Le scelte. Contrariamente alle indicazioni emerse in settimana, la rifinitura di ieri sembra aver fatto cambiare idea a Asta. Si va, pertanto, verso la conferma della formazione già schierata contro Vicenza, Ravenna e Pordenone, con Pietrantonio che ha qualche timida chance di soffiare una maglia a Sales in difesa. Qualcosa potrebbe quindi cambiare solamente a gara in corso. Fiducia all'esterno Bacio Terracino, reduce da alcune prestazioni deludenti.

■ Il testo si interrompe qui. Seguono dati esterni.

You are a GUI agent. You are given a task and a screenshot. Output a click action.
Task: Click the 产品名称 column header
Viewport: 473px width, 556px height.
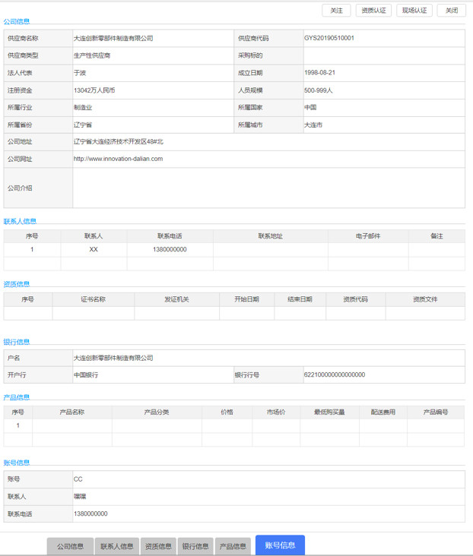[x=71, y=412]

E' un match speciale per l'attaccante Giacomo Tulli, fermano di nascita ed ex dei marchigiani nella stagione 2005-2006. Non convocato il mediano Amadio, alle prese con un problema al ginocchio destro. Nella Fermana (out D'Angelo) panchina per un altro ex biancorosso, il brasiliano Victor Da Silva.
L’anticipo. La Sambenedettese ha espugnato per 2-0 il campo della Reggiana nell'anticipo della sesta giornata. A segno, per i rossoblù, Gelonese e Miracoli. La Samb aggancia il Renate a quota 12, mentre la Reggiana (a rischio la panchina di Menichini) resta ferma a 4.
La Berretti. Seconda sconfitta in due gare di campionato per la Berretti del Teramo. La formazione di Cifaldi ha perso 4-2, in casa, contro la Reggiana. Inutili le reti firmate da Tesone e Faggioli. Nel prossimo turno, trasferta contro l'Arezzo.